Au pupitre, Pierre Dumoussaud, récemment nommé Directeur Musical de l’Opéra Orchestre de Normandie Rouen, propose une direction nette et précise, avec des tempi plutôt retenus qui laissent respirer les chanteurs.

Sur le plan visuel, la production de Vincent Huguet en impose grâce à ses magnifiques décors, dans le style art déco, imaginés par Aurélie Maestre. En effet, l’action est transposée dans les années 20 comme en témoignent les somptueux costumes dessinés par Clémence Pernoud. Lorsque le rideau se lève au début du troisième acte, le public applaudit le salon monumental et les costumes chatoyants des personnages. Transformer le Cours-la-Reine en une salle de bal où se déroule une soirée en costumes dix-huitième siècle s’avère une idée intéressante en harmonie avec la musique du ballet.

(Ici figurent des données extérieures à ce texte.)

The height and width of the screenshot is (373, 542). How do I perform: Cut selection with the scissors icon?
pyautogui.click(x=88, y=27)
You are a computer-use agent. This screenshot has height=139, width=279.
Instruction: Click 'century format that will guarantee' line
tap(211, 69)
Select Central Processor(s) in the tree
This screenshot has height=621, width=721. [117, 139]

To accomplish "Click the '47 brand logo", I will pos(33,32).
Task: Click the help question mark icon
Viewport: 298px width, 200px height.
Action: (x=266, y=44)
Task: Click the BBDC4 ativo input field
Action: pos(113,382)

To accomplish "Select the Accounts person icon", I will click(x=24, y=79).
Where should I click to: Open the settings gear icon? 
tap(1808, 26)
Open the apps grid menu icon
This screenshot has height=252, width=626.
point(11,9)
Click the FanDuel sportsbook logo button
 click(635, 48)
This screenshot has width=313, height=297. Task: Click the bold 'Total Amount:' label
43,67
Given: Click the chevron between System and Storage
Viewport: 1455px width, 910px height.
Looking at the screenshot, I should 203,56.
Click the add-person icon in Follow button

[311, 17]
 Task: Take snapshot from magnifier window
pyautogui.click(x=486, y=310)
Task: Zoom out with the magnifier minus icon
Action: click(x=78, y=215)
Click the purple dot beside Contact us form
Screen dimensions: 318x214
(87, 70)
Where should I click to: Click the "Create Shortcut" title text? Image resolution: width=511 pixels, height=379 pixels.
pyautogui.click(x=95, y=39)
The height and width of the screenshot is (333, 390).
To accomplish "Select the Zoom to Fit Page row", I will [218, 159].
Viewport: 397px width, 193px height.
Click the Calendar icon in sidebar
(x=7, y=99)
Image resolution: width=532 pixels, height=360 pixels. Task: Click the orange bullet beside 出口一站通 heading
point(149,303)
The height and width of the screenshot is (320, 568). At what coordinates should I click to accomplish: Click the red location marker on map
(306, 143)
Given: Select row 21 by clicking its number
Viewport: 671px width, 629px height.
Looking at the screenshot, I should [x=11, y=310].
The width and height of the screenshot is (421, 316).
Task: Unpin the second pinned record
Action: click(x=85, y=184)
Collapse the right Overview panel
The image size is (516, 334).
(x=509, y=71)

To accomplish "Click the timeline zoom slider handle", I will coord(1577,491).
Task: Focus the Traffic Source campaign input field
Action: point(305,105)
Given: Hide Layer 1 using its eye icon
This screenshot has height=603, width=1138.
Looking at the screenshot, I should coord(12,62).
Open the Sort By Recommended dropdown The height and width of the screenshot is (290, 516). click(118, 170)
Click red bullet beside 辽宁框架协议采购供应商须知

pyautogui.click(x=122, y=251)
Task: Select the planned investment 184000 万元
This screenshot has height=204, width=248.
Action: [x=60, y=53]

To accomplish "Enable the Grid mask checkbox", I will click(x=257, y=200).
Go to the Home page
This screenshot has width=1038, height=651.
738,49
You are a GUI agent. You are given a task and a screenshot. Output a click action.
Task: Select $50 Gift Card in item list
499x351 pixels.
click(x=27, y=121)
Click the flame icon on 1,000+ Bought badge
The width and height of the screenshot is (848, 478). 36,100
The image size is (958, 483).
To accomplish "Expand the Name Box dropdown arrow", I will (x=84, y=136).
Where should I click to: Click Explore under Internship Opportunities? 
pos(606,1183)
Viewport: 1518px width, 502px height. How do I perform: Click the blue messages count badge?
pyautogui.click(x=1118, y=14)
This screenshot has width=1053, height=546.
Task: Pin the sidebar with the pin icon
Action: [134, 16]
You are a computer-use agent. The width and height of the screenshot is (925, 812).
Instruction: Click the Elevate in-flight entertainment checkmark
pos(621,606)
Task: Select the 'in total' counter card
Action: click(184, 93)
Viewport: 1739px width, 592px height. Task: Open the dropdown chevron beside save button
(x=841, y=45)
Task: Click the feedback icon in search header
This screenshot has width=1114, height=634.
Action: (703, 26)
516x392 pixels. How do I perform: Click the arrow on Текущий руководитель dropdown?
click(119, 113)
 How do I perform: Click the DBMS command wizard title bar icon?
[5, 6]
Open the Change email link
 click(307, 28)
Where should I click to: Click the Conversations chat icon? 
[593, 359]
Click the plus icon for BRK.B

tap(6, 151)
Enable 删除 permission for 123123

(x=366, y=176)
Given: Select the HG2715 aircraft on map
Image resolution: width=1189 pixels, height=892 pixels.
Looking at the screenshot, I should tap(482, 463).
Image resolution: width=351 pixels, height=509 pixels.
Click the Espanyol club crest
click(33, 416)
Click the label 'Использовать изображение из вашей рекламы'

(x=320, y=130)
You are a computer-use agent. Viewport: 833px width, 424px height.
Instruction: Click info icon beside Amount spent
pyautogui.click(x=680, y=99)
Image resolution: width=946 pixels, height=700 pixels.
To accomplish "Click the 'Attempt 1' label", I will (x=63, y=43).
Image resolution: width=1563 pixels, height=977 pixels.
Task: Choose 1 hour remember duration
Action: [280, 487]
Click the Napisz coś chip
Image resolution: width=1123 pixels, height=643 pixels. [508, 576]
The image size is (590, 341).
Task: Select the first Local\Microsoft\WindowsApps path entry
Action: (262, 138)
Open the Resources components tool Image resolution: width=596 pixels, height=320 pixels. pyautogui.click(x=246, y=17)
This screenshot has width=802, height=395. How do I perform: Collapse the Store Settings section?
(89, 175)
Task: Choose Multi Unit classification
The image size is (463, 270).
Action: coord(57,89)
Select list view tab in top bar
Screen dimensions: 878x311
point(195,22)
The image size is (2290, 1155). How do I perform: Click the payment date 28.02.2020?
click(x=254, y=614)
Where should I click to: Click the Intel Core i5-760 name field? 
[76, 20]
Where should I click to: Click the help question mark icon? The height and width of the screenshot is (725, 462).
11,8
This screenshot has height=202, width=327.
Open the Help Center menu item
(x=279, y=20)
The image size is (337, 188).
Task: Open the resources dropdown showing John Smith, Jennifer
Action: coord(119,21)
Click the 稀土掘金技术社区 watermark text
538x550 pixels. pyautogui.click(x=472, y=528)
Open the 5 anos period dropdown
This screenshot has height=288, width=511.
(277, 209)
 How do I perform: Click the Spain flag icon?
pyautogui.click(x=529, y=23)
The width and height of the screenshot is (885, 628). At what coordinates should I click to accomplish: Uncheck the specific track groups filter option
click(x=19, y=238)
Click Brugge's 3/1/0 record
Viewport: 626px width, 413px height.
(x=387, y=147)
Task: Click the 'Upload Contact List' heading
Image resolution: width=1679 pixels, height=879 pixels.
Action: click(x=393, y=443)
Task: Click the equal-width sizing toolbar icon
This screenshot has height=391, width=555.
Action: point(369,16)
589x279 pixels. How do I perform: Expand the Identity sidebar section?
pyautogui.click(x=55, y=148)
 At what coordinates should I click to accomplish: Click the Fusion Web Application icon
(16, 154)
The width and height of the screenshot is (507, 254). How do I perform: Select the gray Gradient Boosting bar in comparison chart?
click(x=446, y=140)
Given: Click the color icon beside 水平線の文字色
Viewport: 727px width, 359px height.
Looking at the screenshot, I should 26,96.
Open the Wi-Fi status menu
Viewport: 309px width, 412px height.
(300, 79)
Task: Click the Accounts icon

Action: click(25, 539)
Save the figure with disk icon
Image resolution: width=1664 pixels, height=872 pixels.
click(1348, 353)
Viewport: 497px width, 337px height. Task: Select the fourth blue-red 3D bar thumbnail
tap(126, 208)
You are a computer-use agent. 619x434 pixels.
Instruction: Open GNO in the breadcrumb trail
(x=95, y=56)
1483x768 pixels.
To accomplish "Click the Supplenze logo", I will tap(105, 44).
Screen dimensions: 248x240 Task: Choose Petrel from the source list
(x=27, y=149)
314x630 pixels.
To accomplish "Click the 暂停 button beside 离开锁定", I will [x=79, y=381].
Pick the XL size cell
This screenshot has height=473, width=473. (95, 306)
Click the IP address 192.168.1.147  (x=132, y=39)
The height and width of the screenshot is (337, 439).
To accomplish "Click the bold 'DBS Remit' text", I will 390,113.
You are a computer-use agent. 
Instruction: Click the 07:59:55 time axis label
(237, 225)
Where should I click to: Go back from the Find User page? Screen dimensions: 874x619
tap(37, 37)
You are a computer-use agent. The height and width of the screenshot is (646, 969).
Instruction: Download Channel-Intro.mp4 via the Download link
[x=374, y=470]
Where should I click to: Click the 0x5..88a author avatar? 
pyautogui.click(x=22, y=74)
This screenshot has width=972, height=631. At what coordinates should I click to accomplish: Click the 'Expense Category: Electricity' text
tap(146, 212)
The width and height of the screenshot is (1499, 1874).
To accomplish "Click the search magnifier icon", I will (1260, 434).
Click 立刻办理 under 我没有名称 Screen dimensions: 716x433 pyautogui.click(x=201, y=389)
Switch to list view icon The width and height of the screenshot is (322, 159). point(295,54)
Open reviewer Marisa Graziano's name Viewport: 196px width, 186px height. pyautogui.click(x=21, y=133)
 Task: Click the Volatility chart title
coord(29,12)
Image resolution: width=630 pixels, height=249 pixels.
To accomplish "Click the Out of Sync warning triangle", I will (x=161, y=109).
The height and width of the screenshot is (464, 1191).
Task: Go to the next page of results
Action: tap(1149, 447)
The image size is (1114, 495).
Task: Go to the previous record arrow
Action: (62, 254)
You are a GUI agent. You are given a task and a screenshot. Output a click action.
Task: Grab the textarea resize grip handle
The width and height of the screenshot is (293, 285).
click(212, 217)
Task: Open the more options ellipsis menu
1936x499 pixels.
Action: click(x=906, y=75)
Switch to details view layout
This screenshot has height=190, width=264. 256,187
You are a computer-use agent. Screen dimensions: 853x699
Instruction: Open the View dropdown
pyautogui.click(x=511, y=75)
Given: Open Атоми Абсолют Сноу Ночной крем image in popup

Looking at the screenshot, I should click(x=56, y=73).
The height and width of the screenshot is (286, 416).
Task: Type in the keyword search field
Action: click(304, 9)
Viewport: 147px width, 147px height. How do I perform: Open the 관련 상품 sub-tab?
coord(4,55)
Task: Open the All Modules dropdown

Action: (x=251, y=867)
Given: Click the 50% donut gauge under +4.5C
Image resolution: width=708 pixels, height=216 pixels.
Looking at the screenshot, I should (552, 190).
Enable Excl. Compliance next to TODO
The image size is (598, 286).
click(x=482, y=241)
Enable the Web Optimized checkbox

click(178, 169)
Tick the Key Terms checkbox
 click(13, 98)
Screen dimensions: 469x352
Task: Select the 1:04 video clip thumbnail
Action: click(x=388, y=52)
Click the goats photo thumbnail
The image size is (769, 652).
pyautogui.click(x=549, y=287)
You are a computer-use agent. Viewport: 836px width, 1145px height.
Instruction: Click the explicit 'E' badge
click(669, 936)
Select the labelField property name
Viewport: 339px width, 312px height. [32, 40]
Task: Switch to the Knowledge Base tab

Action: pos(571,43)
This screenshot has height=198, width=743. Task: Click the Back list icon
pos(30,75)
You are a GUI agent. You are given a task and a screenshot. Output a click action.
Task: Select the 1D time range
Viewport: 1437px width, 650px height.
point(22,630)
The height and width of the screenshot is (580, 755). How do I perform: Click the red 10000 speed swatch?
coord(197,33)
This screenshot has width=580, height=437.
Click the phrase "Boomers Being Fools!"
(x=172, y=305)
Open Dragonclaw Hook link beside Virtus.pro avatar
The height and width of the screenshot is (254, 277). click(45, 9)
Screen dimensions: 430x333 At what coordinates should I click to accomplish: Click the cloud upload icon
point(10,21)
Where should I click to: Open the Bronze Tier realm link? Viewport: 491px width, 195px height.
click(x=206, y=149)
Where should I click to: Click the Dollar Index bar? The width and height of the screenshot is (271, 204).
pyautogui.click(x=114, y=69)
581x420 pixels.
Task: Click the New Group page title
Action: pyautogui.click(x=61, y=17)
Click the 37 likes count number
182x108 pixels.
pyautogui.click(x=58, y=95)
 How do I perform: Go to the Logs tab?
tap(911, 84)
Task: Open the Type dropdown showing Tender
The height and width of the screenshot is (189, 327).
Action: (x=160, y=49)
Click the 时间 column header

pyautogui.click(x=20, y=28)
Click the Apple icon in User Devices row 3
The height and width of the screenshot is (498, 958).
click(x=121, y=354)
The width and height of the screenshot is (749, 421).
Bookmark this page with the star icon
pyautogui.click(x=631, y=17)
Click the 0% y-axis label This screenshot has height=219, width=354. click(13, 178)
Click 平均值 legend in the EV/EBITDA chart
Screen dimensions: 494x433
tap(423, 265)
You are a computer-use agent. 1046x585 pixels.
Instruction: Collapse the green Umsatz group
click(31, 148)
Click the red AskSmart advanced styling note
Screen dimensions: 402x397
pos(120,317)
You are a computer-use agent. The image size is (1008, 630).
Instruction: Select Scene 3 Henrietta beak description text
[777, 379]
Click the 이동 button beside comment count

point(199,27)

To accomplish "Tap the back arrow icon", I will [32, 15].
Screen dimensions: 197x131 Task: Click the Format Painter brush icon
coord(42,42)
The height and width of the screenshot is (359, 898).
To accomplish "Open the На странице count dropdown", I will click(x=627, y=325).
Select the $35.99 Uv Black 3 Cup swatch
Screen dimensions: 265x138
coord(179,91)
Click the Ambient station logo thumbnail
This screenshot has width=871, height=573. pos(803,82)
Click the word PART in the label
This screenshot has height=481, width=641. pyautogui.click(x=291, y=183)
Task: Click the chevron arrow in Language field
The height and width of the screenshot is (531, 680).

En revanche l’omniprésence d’une pseudo-Joséphine Baker qui sert d’entremetteuse est parfaitement incongrue. D’autant plus que cette créature chante -en play-back- une chanson de la célèbre meneuse de revue. Plutôt que d’ajouter une page on ne peut plus éloignée musicalement de l’opéra, il aurait mieux valu rétablir certaines coupures comme la fin du premier acte voire le début du cinquième où dans cette production, Lescaut n’apparaît pas. C’est le comte des Grieux qui se charge des tractations avec les archets.